Start of MATERIAL SHOWN

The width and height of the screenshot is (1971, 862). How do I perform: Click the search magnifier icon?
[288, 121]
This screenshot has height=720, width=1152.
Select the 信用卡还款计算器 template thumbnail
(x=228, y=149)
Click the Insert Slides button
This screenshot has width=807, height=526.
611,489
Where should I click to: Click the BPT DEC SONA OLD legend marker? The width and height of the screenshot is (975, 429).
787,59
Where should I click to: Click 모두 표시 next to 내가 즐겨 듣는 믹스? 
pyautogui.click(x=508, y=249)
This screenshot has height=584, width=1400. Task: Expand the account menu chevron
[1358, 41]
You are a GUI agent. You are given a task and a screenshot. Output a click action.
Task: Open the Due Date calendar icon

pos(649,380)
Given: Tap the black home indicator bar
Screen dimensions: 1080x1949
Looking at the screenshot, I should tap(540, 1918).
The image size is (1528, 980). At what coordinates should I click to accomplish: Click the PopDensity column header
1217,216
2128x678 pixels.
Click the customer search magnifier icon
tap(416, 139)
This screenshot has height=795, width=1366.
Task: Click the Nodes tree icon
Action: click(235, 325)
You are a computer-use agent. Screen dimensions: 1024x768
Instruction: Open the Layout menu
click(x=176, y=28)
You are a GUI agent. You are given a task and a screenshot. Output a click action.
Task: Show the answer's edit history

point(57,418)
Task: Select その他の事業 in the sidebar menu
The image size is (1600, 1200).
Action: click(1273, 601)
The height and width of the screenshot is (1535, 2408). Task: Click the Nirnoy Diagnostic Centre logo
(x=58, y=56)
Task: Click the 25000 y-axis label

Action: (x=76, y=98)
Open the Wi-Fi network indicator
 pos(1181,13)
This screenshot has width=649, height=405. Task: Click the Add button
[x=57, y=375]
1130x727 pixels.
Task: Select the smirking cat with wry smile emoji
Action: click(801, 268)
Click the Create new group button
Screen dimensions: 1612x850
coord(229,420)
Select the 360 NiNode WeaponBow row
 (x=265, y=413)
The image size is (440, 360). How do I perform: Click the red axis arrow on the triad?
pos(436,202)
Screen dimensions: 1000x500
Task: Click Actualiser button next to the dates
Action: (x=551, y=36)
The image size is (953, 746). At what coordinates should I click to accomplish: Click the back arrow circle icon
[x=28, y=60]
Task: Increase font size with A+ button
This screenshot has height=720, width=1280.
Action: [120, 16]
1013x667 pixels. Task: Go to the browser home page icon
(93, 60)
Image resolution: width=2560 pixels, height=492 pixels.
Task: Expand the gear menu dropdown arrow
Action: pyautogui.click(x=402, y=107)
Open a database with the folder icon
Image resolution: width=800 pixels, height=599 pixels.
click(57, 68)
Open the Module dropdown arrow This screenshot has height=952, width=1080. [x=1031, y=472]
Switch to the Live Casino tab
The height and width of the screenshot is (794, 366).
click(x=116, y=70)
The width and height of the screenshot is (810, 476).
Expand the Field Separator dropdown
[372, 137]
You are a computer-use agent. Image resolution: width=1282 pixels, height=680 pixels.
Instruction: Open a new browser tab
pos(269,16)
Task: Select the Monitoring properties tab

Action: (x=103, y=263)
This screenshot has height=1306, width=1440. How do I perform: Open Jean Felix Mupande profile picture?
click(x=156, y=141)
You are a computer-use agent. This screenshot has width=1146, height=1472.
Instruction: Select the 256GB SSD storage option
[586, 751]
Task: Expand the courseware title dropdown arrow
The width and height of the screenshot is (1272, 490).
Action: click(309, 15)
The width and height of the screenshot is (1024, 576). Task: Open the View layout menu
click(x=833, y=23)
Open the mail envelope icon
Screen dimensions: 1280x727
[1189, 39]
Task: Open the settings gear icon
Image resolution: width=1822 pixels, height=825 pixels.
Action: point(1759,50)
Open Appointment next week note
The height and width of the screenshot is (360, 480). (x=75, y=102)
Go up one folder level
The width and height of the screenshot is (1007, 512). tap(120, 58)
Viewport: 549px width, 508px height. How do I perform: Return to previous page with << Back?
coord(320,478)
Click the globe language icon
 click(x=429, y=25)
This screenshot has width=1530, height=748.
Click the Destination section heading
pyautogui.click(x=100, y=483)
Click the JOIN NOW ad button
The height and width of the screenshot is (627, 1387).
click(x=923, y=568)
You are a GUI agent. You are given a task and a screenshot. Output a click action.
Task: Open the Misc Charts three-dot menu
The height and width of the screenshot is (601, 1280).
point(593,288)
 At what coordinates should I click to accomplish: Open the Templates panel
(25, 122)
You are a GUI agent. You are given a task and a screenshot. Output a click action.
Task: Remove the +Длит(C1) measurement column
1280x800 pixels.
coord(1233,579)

End of MATERIAL SHOWN

_TASK STATEMENT_.
Copy every line from the data that includes the string "computer".

_EXERCISE OUTPUT_.
You are a computer-use agent. Screen dimensions: 1024x768
You are a computer-use agent. Image resolution: width=1282 pixels, height=680 pixels.
You are a computer-use agent. This screenshot has width=1146, height=1472.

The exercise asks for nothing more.